Ainsi, les décrets n° 2000-13 ; 2000-14 ; 2000-15/PRN du 11 février 2000, portant nominations des préfets consacraient les nominations de deux(2) directeurs administratifs, d’un (1) agronome, d’un (1) chargé d’enseignement et trois (3) personnes dont les profils n’y figuraient pas qui en réalité étaient respectivement instituteur, infirmier et agent d’assurance.
Ensuite, le décret n° 2000-94/PRN/MI/AT du 07 avril 2000 portant nomination de Secrétaires Généraux des préfectures, contrairement à gestion de l’alliance des forces du changement (AFC) permet néanmoins de noter le retour en force des spécialistes de la science administrative, bien outillés pour l’exercice d’une telle mission, tous ceux qui étaient promus sans exception étaient des directeurs administratifs produits de l’ENA.
De plus, le décret n° 2000-95/PRN/MI/AT du 07 avril 2000 portant nomination de Secrétaires Généraux adjoints consacrait la nomination d’un(1) inspecteur de la promotion humaine, deux(2) inspecteurs adjoints de la promotion humaine, un(1) chef de division d’administration générale et quatre(4) autres personnes dont ni les numéros matricules ni les profils ne figuraient dans le décret. Certainement, une promotion à ce poste très stratégique de militants sans emplois ou œuvrant dans le privé. Ces nominations confirment une fois de plus l’abandon définitif de la nomination des directeurs départementaux du plan, inspecteurs et/ou inspecteurs adjoints de promotion humaine, spécialistes de la planification et à charge de la coordination du développement au niveau du département , cumulativement Secrétaires généraux adjoints de préfecture.

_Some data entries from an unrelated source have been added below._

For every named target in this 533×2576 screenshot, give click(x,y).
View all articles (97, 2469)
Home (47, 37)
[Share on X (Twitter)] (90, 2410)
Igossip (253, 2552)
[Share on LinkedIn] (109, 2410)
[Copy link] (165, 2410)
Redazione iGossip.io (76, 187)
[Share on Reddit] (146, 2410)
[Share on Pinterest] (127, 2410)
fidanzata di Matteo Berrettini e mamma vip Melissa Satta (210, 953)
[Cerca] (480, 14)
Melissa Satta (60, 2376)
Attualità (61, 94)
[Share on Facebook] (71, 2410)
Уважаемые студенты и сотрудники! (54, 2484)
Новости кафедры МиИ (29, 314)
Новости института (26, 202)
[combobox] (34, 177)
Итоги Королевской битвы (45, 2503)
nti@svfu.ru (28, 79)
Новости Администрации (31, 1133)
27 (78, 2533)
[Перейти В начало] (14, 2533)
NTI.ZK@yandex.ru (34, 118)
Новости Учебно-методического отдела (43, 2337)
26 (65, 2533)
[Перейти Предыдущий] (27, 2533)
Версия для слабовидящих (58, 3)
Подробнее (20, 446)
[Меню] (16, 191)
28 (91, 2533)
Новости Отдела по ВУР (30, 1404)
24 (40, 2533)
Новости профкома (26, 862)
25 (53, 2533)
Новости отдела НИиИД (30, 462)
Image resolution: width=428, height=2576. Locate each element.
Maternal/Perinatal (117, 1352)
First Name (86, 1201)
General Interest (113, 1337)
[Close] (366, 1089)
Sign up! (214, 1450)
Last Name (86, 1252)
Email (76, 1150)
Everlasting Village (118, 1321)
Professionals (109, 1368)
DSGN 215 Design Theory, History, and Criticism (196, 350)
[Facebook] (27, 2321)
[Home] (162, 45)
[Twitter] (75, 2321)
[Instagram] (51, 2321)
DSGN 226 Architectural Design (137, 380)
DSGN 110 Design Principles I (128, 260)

Pour la nominations des sous-préfets, à travers le décret n° 2000-96/PRN/MI/AT du 07 avril 2000, l’on remarque un personnel au profil hétéroclite et souvent saugrenu n’ayant aucunement la capacité d’ assurer la gestion administrative de développement des territoires et promouvoir l’excellence, et cela pour répondre aux sollicitations d’ une clientèle politique à l’opposé des intérêts de notre pays qui devraient être privilégiés en toutes circonstances. En effet, il a été nommé seulement cinq(5) administrateurs, un(1) agent des collectivités, un(1) adjoint technique de la promotion humaine, cinq(5) contractuels, cinq (5) instituteurs, trois (3) professeurs de CEG, deux (2) inspecteurs de l’enseignement primaire, un (1) opérateur économique, un (1) ancien parlementaire, un (1) conseiller d’éducation physique et sportif (EPS), un (1) comptable, un (1) technicien électronicien à la retraite, un(1) cadre d’assurance, un (1) secrétaire de direction, un (1) adjoint technique d’élevage, un (1) ingénieur forestier, un (1) ingénieur de coopération et un (1) conseiller pédagogique.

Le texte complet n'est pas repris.